I made sure to use shorter scales for autism and schizotypy, but in hindsight these and the mating orientation questionnaires were still needlessly long, and it would've probably gotten more completions if I used even shorter scales or just narrowed the scope down to autism.
The effect size wasn’t large however; it seems more due to a good number of respondents high in AQ not being diagnosed more so than those low in AQ being diagnosed.
Despite social AQ negatively correlating with short- and long-term mating orientation and these correlating positively with sexual frustration, this relationship was present even without controlling for these factors.
This could potentially be due to sexlessness/singleness leading to higher depression in people higher in social AQ rather than the reverse.
"(boosted significantly by one guy hitting the cap of 50 I set, but this might be a BS response - he also said he lost his virginity at 30+ and reported 126 partners)"

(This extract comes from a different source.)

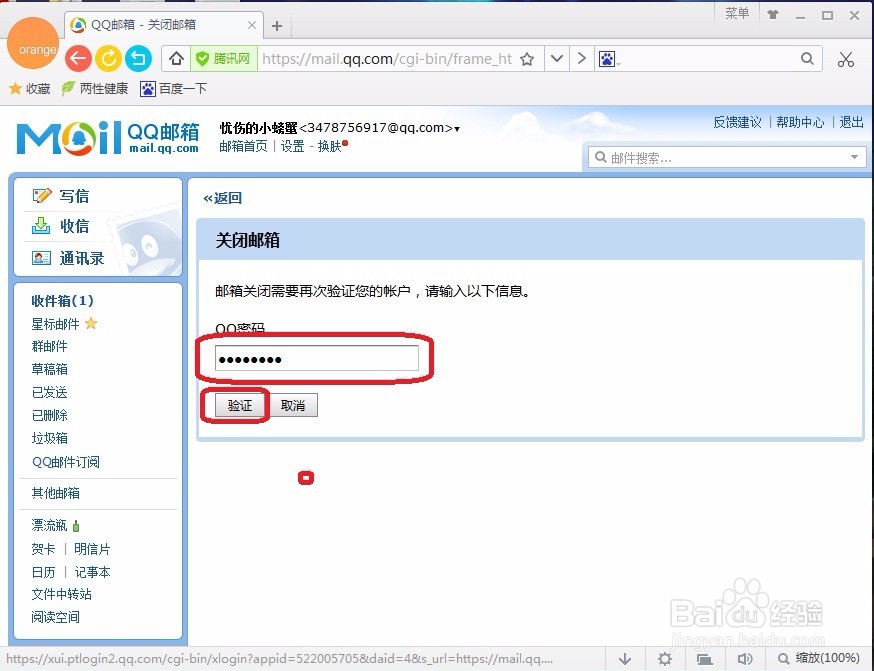Click the «返回 return link

222,197
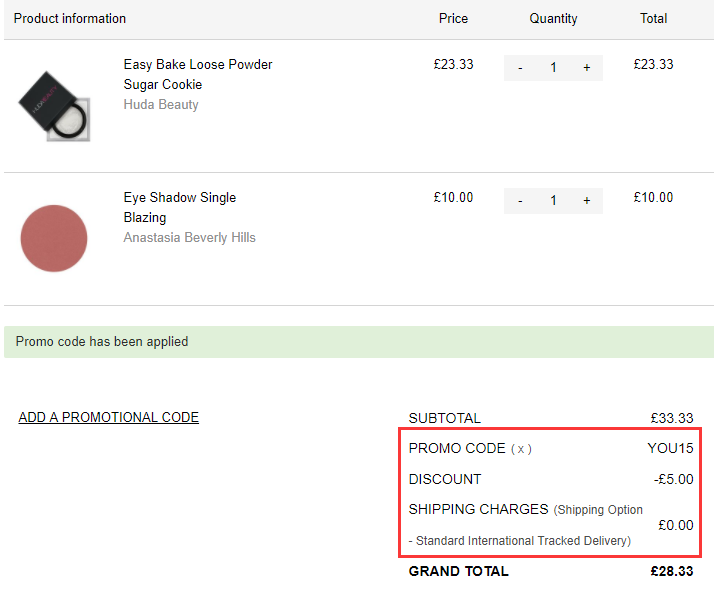Screen dimensions: 714x604
Task: Decrease Eye Shadow Single quantity
Action: click(520, 201)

Easily explained by a 30 year old Silicon Valley engineer finally plucking up the confidence to hire a prostitute, and having the financial means to feed the resulting addiction
> I made sure to use shorter scales for autism and schizotypy, but in hindsight these and the mating orientation questionnaires were still needlessly long, and it would've probably gotten more completions if I used even shorter scales or just narrowed the scope down to autism.
True autist wouldn't be deterred by a long questionnaire.